Exercise:
Print the entries verbatim, leaving out the images they contain.

====== Data supplied ======

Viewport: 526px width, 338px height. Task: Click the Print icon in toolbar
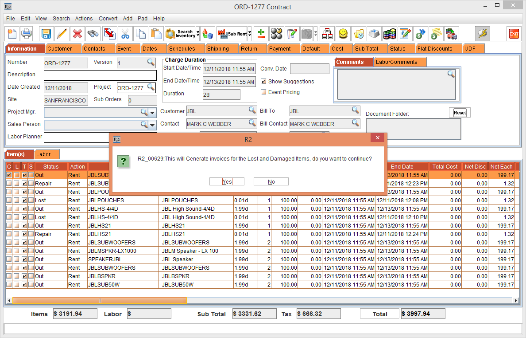[27, 34]
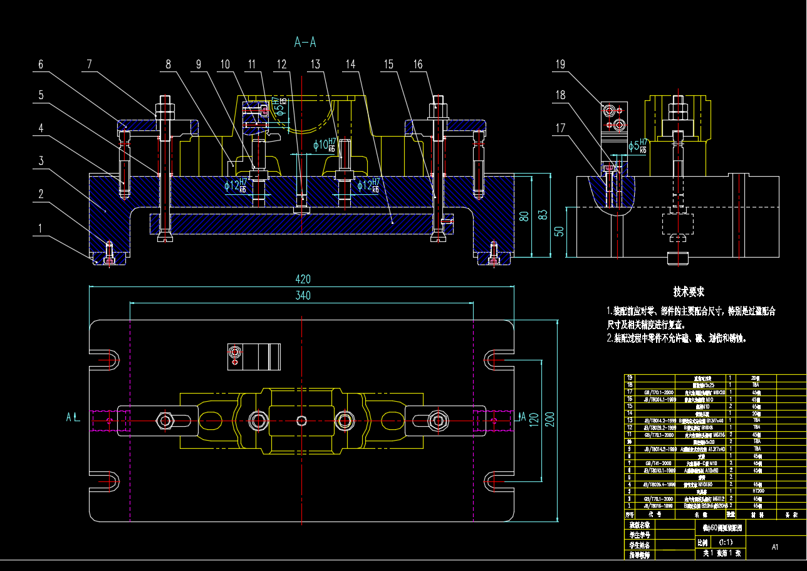Select the 83 height dimension
The height and width of the screenshot is (571, 807).
(x=543, y=215)
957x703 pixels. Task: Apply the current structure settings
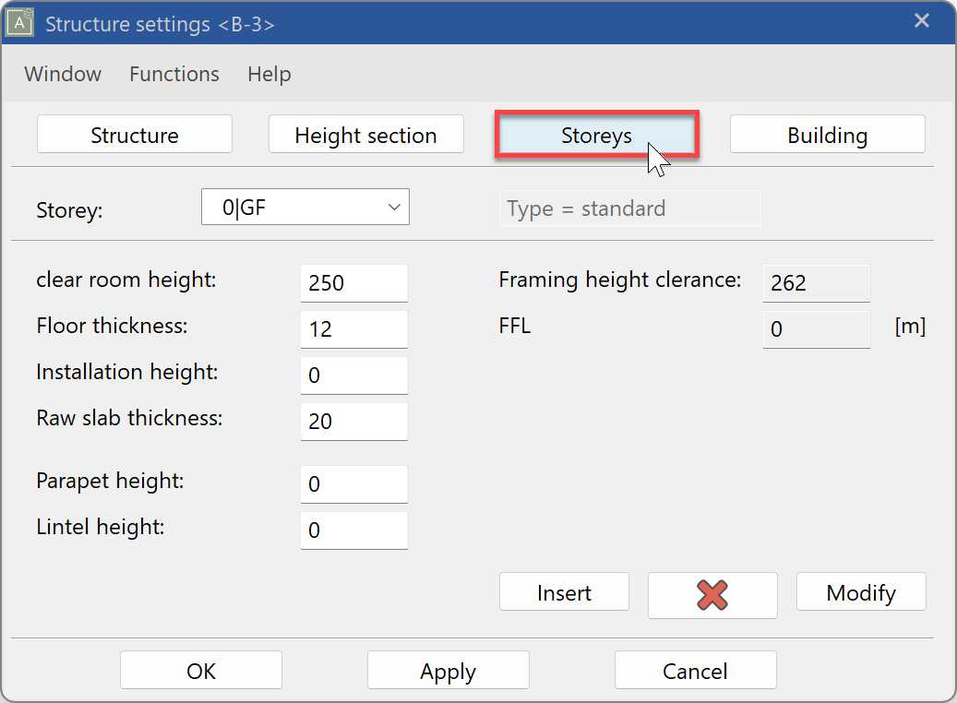click(x=448, y=670)
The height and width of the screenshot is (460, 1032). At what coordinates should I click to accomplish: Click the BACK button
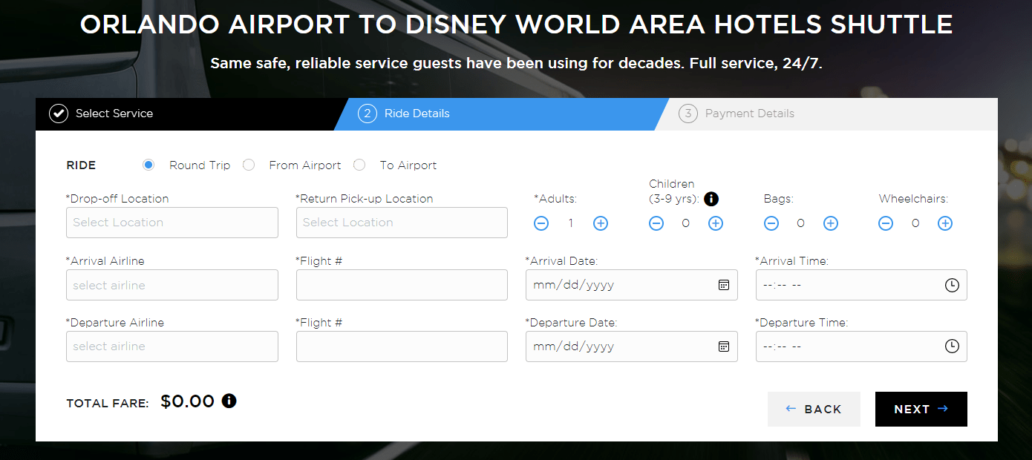coord(814,409)
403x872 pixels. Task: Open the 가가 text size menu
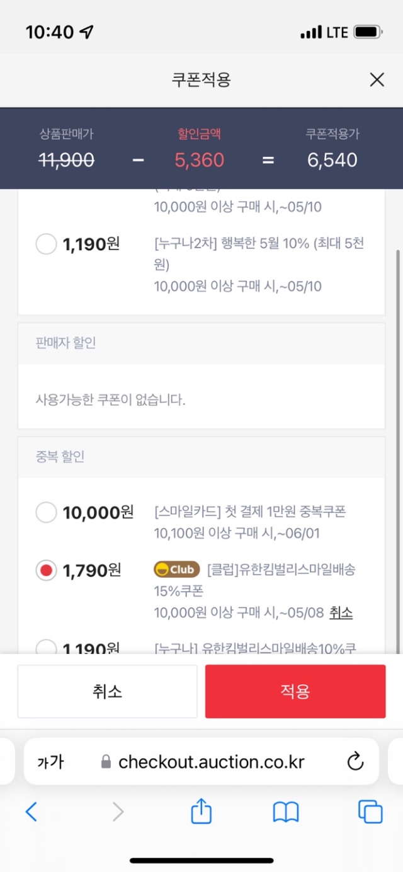pos(50,762)
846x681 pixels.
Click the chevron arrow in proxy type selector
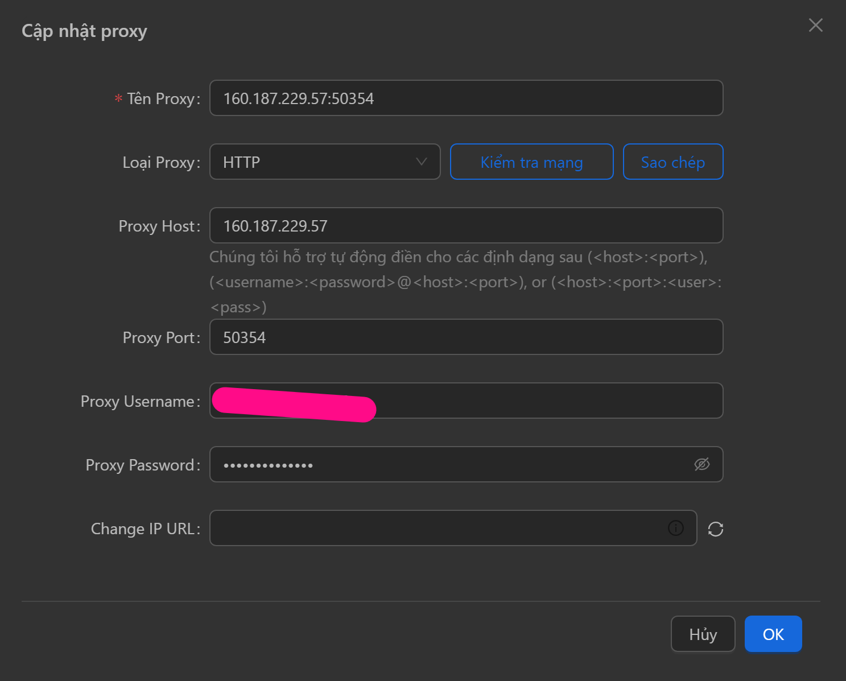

======

Result of this exercise:
Viewport: 526px width, 338px height. Task: Click the Print icon in toolbar
[27, 34]
Select the 83 height dimension
The height and width of the screenshot is (571, 807).
(x=543, y=215)
957x703 pixels. Task: Apply the current structure settings
click(x=448, y=670)
The height and width of the screenshot is (460, 1032). At what coordinates should I click to accomplish: Click the BACK button
coord(814,409)
403x872 pixels. Task: Open the 가가 text size menu
pos(50,762)
846x681 pixels.
Click the chevron arrow in proxy type selector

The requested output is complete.